If your SSD uses a SATA interface - you would probably notice significant speed increases (over the order of 10-17 times) compared to a spinning HDD. However if your SSD uses a PCIe interface (usually something like a M.2 drive) you may find that even greater speed increases are achieved over a SATA SSD.
RAM memory (e.g. for a RAM drive) is very much faster than SATA access however you may even find a speed performance decrease (compared to PCIe SSD).
Yes non-volatile SSD have finite write cycle lifetimes (however volatile SSD effectively supposed to have practically infinite write cycles e.g. referring to the RAM memory). A drawback of RAM memory (volatile) is if for instance the power is disconnected, the memory is lost forever - hence
@SMcNeill going for persistent configuration.
On SSD vs HDD endurance - SSD (non-volatile) media relies on a Quantum physics phenomenon (spinning HDD is only a magnetic phenomenon) and the technology is relatively new (compared to magnetic technology). A big problem with the Quantum physics approach is that manufacturers are pushing the limits into memory/cost factors to make the product competitive to spinning HDD. It is well known that decreasing the size of each memory cell = small silicon die chip = statistically higher production yields.
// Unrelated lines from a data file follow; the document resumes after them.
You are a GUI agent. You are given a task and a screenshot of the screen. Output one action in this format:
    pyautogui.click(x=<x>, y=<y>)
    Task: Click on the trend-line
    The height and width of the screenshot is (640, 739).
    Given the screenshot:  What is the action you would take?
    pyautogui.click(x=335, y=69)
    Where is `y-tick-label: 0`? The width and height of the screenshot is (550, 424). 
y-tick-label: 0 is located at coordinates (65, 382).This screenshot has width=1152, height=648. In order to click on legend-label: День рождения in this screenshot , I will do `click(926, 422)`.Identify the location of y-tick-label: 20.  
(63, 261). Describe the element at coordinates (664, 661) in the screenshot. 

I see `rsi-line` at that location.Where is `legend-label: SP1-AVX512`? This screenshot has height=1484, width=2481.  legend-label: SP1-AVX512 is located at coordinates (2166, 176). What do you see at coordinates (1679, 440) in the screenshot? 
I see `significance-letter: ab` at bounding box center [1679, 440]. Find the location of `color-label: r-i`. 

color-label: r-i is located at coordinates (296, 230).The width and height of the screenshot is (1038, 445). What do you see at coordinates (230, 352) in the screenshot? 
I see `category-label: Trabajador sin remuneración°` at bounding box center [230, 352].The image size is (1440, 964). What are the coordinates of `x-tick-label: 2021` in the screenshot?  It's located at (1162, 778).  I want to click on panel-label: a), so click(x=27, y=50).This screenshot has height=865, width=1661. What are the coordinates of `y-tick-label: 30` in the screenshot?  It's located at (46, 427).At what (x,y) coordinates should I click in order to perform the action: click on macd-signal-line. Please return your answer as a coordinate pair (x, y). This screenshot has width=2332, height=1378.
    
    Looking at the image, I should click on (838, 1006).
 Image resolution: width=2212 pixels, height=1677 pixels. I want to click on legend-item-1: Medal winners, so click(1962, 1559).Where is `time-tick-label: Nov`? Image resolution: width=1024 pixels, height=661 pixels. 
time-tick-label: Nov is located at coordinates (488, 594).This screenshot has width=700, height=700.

However decreasing the number of silicon atoms per memory cell causes a drastic reduction of write cycles - so as a SATA SSD is grouped into so called TBW (Tera Bytes Written), a usb flash drive (having smaller memory cells) pales into insignificance compared to say SATA SSD.
Of course if you were really wanting the ultimate non-volatile SSD, as far as TBW is concerned - there is a relatively much newer technology with significant improvements of TBW - but be prepared to spend as much as 10x $'s per byte then the better brands SSD.
On my computer I have QB64 stable build on the PCIe SSD (where Windows is) and the QB64 dev builds (which I use much more often than the stable builds) is on the RAM drive. The ram drive folder is only about 600 Mbyte for me - so I could safely get away with a 750 Mbyte RAM drive (only for QB64). The QB64 stable build (on C:\) is where ALL QB64 programs are stored only (including those from the dev builds). The RAM drive does get "hammered" by the QB64 IDE constantly rewritting of the per-keystroke editing of a program.